I'M ALIVE!!!

Apr 14, 2005 11:12

Do to misfortunes beyond my control... I am still very much alive.
*knocks on wood*
You really know who your friends are when the people that love you literally drop everything and take the time go out of their way and lives to come get your ass and spend five boring hours in a hospital with you. They will wait in the lobby, snarking at bad firemen movies, gab your ears off about anything and everything while your stuck in neckbrace that makes you look like one of those dogs with a cone on the head, and....
Just be there for you.

Last night around 8:13pm I got into a pretty bad car accident. It was a bad night to just be out driving period. Intuition ignored to not leave the house, but I went any way. Food and beer run, demmit. Sil_no_Kozi and Ventruechick pulled through for me, coming to get my ass and take me to the hospital. After a series of x-rays and catscans and wanted to put my pants back on while waiting for the doctor to check up on me.. I really, really love these guys. It's a true friendship. A fucking sisterhood that we look out for each other the way we do.

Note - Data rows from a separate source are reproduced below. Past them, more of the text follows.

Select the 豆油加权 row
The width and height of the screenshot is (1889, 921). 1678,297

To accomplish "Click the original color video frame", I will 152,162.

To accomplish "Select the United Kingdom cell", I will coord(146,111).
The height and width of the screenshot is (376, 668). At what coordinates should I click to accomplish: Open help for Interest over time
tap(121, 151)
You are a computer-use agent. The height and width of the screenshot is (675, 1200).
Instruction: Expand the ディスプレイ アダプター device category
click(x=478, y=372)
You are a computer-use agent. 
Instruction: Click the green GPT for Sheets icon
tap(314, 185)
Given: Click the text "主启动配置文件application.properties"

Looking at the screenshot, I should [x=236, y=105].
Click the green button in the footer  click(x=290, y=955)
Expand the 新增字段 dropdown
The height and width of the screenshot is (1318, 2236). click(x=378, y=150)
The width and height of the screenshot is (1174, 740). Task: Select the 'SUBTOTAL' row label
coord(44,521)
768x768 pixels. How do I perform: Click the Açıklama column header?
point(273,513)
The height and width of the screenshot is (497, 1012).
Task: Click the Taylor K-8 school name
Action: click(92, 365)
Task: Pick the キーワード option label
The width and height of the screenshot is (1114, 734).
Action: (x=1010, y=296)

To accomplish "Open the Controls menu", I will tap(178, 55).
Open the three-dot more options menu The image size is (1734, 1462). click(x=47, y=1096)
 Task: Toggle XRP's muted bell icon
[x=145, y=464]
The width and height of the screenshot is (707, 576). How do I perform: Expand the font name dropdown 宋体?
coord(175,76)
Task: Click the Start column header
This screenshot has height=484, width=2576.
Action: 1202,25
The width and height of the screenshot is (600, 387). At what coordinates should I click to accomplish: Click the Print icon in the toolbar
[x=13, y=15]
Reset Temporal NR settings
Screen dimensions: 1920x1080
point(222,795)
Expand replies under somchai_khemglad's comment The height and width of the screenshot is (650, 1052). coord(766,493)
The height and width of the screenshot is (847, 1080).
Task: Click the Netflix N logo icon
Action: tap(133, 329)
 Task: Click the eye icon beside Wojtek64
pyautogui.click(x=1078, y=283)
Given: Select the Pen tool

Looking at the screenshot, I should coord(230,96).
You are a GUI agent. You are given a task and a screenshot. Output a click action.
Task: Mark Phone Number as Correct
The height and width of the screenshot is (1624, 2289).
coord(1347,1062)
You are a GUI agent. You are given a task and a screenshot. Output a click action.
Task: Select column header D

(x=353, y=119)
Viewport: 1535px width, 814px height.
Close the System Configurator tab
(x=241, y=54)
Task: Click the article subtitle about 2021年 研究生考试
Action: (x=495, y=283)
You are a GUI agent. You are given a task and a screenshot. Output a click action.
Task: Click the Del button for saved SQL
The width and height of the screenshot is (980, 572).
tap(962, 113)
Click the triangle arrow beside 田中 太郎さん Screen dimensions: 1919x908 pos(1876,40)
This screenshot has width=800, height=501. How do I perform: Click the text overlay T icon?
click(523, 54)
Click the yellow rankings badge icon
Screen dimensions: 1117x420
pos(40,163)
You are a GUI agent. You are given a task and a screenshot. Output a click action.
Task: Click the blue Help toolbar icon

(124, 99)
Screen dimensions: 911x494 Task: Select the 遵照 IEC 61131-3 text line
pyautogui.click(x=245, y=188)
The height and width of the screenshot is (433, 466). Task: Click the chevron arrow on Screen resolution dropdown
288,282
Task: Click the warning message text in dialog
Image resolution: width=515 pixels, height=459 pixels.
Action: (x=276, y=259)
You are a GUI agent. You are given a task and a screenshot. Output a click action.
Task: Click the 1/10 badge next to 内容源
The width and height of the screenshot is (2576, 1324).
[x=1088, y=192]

The brunt of my injuries were all to the head. A giant bump to the right side of my forehead that has it swelled up like a grapefruit and (newly discovered) a smaller one to the back of the head. Nothing bad just a very tender, bruised spot (discovered while showering). The new one was hardly noticable until I washed my hair and rubbed the back of my head, most likely got it from hitting the head cushion on the seat a little too hard.

For once my job is cooperative. I was lucky to get the store manager there last night, he left a message with the open shift manager Laura. She gave me a call today to ask me a question and I let her know what happened to me. She was sympathetic and told me not to worry about going into work on Friday, and to call her to let her know how I feel and if I'll be missing work on Monday as well. Friday will be nice to have off it gives me four days to recuperate. I don't think I'll need to miss work on Monday.

My mom's still pretty upset I think, she hides it well though. Even though I am her main concern she is still displeased about me totalling her car, which I understand completely. I cried several times last night while I sat stupified on the curb. Not because I was in pain, but because of the huge amount of guilt I felt for ruining her vehicle. It puts her at a great disadvantage now, since she has lost her main transportation and there isn't anything I can readily do to replace it for her. I'm going to have to figure out a way to make it up to her. Right now she's not really talking to me, but she isn't yelling either. This is a good thing.

So far I seem to be doing well with the Percocet. Nice floaty feelings makes the world a lovely place.